From: Lee Corbin (lcorbin@tsoft.com)
Date: Sun Sep 01 2002 - 12:58:44 MDT
Ron and others asked about why the English lost their world
supremacy in technology and economic power by 1920 or so.
A book I recently read presented some startling explanations,
which fit with some other observations.
First, there were several reasons that the English beat
out everyone in the first place: good infrastructure
(canals and good roads), receptiveness from overseas
ideas, and most relevantly, they were and still are a
nation of "tinkerers". They love to go fix stuff.

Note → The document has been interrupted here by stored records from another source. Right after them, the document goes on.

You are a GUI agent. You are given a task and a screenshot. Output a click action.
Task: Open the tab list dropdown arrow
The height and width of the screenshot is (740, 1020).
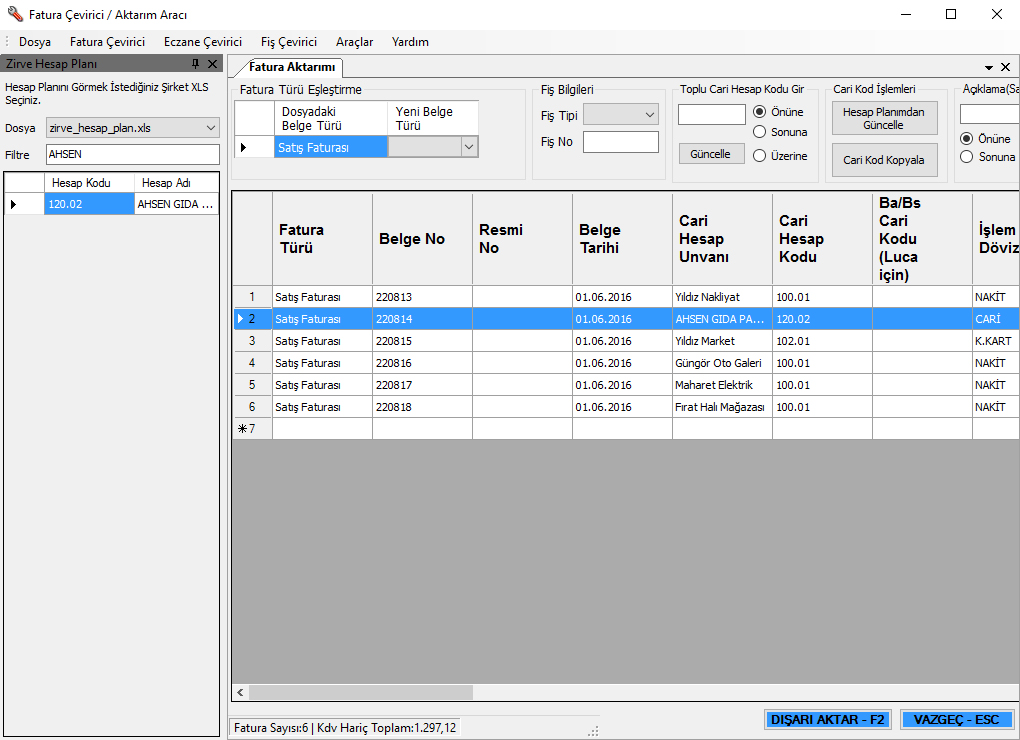click(x=989, y=67)
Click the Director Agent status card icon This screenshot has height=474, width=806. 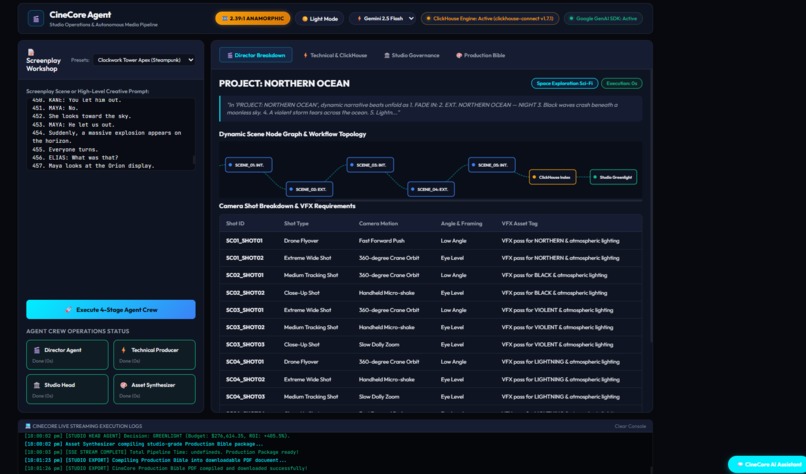36,350

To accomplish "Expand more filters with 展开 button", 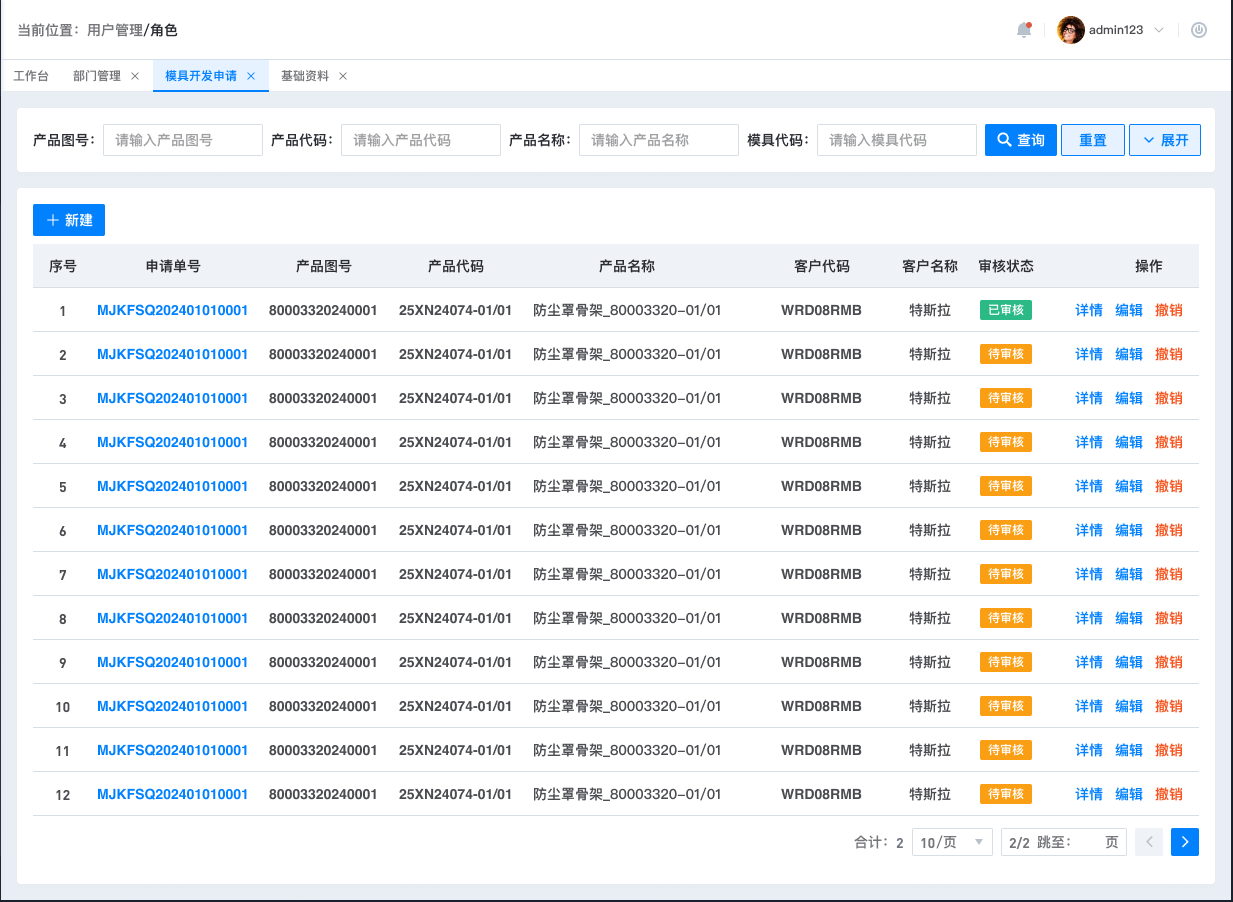I will tap(1165, 140).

Even today, according to my boss who travels extensively,
ask a German or a Frenchman about his car, and he'll tell
you amazing statistics about its performance and a number
of scientific and theoretical features about its engine
and handling. But he won't even know how to change the
oil. Now an Englishman (typically) won't know all that
high falutin' stuff about compression ratio, but he'll
spend his weekends fiddling with his engine, sometimes
improvising this and that, and have an excellent hands-on
knowledge about how it all works.
While this helps explain why England came up with the
first steam engines and other apparatuses, it also explains
why by 1870 they were starting to lose out in engineering,
chemistry, and technology in general to the Germans. So
by this light, the English talent for "tinkering" came in
just at the right time for the industrial revolution, but
couldn't carry them further. The "theoreticians" on the
continent would finally build better naval guns or engines
(the Spitfire being an amazing exception).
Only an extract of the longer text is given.